Indiana has special laws on the time limits an injured patient has to file a lawsuit. Generally, an injured patient only has two years from the date of malpractice to file a claim against the doctor or hospital. However, an experienced attorney should know that there are exceptions to this rule. One exception involves children. A victim of medical malpractice under the age of six generally has until the child’s eighth birthday to file a claim. Another exception comes into play if the victim has no idea and could not discover the medical negligence within the general two-year time limitation. Determining the statute of limitations in these type of situations can be challenging, which is another reason having an experienced attorney becomes important.

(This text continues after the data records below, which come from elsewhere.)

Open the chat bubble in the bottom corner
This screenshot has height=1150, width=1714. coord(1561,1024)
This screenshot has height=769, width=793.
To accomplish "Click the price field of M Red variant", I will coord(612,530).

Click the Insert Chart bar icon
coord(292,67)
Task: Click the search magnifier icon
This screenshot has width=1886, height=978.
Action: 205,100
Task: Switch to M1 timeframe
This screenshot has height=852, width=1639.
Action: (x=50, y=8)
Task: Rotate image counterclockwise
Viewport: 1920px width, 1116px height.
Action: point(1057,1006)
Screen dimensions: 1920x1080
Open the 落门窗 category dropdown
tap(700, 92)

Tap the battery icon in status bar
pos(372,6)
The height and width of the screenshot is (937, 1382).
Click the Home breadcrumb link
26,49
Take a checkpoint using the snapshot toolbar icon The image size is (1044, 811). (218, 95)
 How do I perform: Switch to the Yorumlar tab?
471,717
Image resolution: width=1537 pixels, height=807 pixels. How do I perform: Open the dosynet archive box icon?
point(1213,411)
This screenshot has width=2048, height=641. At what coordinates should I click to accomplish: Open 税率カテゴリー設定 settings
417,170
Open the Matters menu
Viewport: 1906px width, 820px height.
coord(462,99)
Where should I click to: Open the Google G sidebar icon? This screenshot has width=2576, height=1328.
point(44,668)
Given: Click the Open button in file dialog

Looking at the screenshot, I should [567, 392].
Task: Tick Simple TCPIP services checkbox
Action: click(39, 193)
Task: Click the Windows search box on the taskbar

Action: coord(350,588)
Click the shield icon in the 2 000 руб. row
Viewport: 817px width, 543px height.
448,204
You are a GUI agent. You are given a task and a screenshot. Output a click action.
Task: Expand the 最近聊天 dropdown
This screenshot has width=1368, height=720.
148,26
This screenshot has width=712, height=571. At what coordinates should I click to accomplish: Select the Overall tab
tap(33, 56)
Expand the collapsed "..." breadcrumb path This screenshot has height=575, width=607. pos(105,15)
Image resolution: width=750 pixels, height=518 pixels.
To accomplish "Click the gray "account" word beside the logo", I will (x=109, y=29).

How Much Is My Case Worth?
The value of a lawsuit can differ on a case-by-case basis. It is important to note that the state of Indiana has special laws that limit the amount of money an injured patient can recover if they are a victim of medical negligence. Currently, the Indiana cap on the amount of money a patient can recover is $1.25 million. This is for an act of malpractice resulting in one injury, regardless of how serious the injury is, how much the past or future medical expenses are, how much wages have been lost or will be lost in the future, or if the patient died.
If an injured patient dies with no dependents, the recovery is further limited to $300,000 for the loss of love, care and companionship of the deceased. It is important to have an experienced attorney evaluate the nature and extent of injuries to determine to what extent these caps apply.
Do I Really Need a Lawyer?
Our Northwest Indiana medical malpractice lawyers are real legal advocates. We are also researchers, negotiators, and compassionate people who help victims of preventable medical errors. They want to see healthcare providers take personal responsibility for the injuries they cause in order to hopefully improve safety during the provision of healthcare.
While it may not be possible to restore lost health or wellness, we can provide help in bringing a resolution, either by settlement or trial. If settlement or recovery can be obtained, then this can ease the financial burden to the victim or victim’s family and hopefully effect change within the healthcare system and help save lives in the future.